** Begin DOCUMENT SECTION **

Wow. Just wow. Thank you. He’s the real deal. His stuff is raw and minimalist, but it is just distilled essence of blues, ain’t it? He sounds like Hound Dog Taylor without as much distortion and while he has a different sound, he has the basic rawness of RL Burnside and Asie Payton, both Fat Possum artists, too.
Jeez, where’s **elelle **when you need him? He’s a Doper who knew these guys and always has a story. I wonder if he knew Cedell Davis?
I must admit, it is late, I had a great meal at Ristorante Milano (they weren’t serving the white-sauce lasagna tonight, but the Osso Bucco over soft polenta more than made up for the absence!) and have to get up at 4:30am tomorrow morning to get to the airport for my flight.
Okay - so what can I do about Peter Green? **BubbaDog **- hmm, what can I tell you? Okay - try this: Imagine a guy from the exact same scene (Brit Blues in the sixties) playing the exact same guitar (a '59 Les Paul 'burst) and the same amp (a dimed Fender Twin), who also replaced Eric Clapton (Beck replaced Clapton in the Yardbirds; Greenbaum (his given name) replaced Clapton in John Mayall’s Bluesbreakers) - but had a COMPLETELY different style. How’s that?
Okay - listen to The Supernatural(YouTube link, again with the silly pictures - why do people do that?!?!?). Okay - the first thing you think is “wow, should Carlos Santana sue Peter Green? Because that sounds exactly like Santana” but then you realize that this came out before Santana, well, even existed, as a band or a guitar presence anyway. Bottom line? Santana owes, IMHO, 100% of his career to Peter Green and the fact that Santana took that approach to guitar and kept it going while Green unfortunately became an acid casualty of the 60’s like Syd Barrett of Pink Floyd.

** End DOCUMENT SECTION **
** Begin MATERIAL PROVIDED **

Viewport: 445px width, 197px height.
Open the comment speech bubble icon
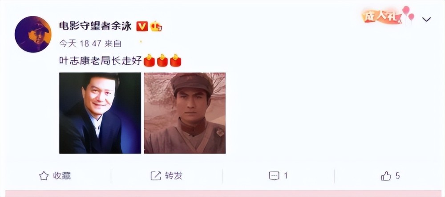[274, 176]
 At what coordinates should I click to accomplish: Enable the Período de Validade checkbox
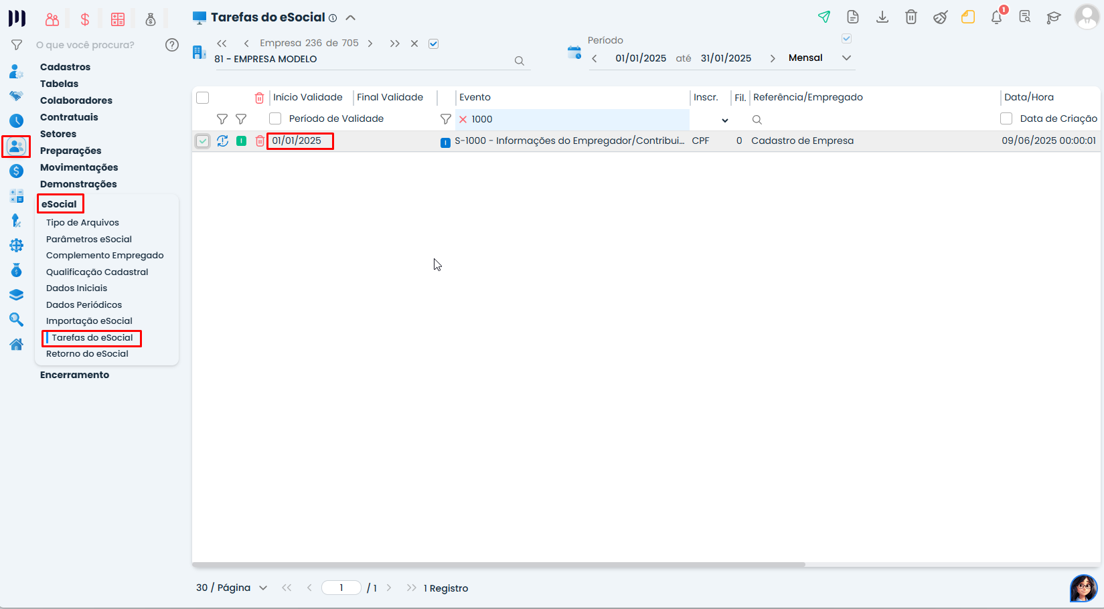point(275,118)
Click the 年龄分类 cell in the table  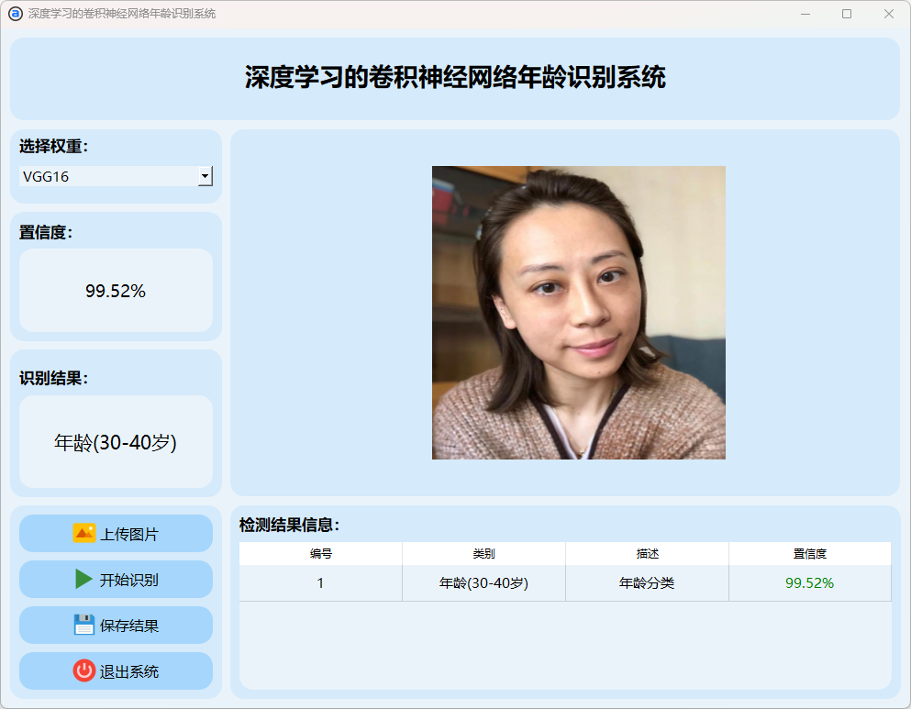click(647, 583)
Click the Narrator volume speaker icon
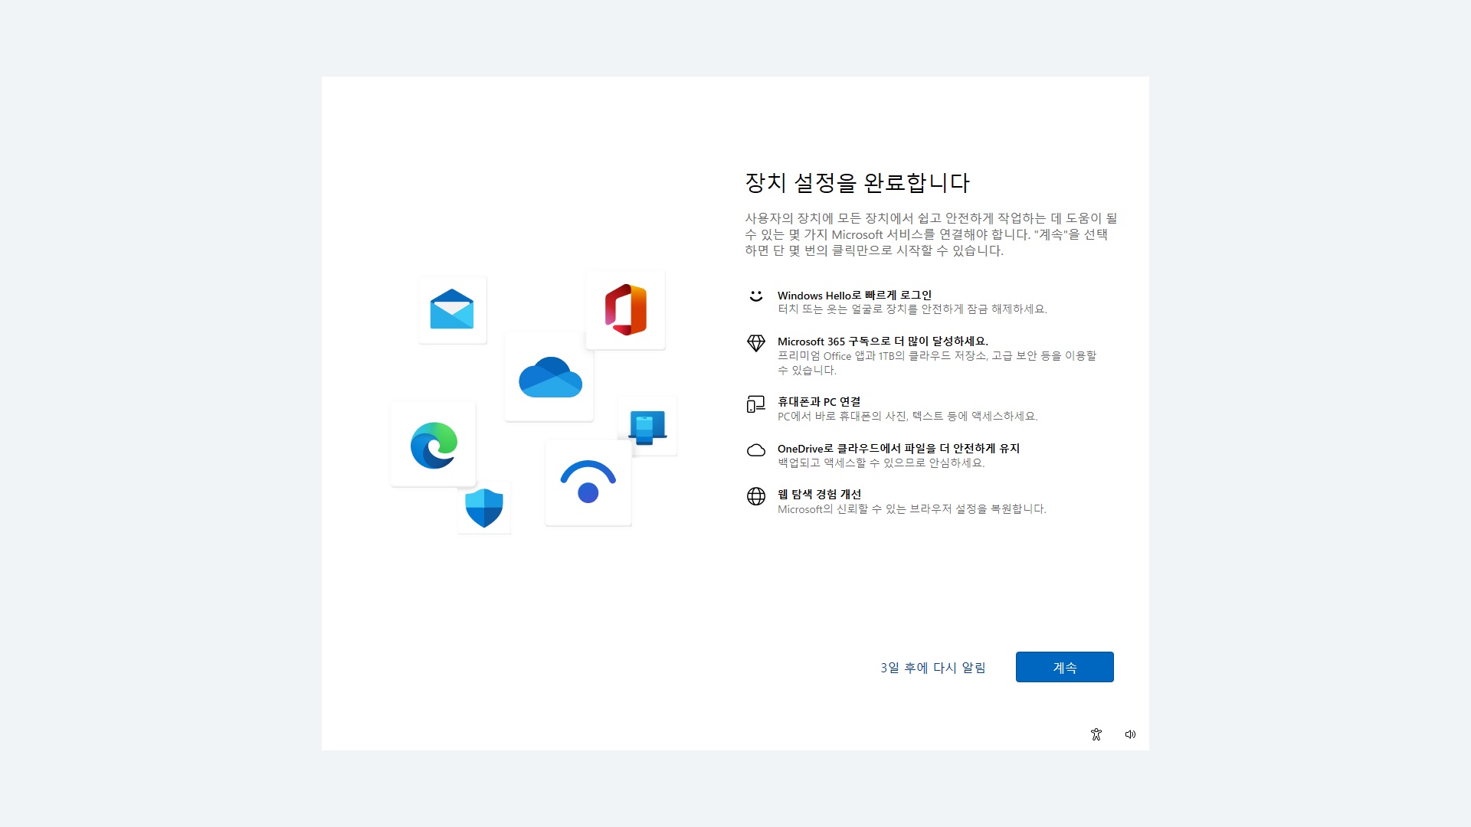 pyautogui.click(x=1130, y=734)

** End MATERIAL PROVIDED **

▶ _INSTRUCTIONS FOR THE TASK_:
Answer these questions about the blues forum post:
(a) Which two Fat Possum artists does the writer say share the same basic rawness?
(b) What time does the writer have to get up the next morning?
(c) According to the post, in which band did Peter Green replace Eric Clapton?
Answer from the blues forum post only.

▶ _RESPONSE TO THIS TASK_:
(a) RL Burnside and Asie Payton
(b) 4:30am
(c) John Mayall's Bluesbreakers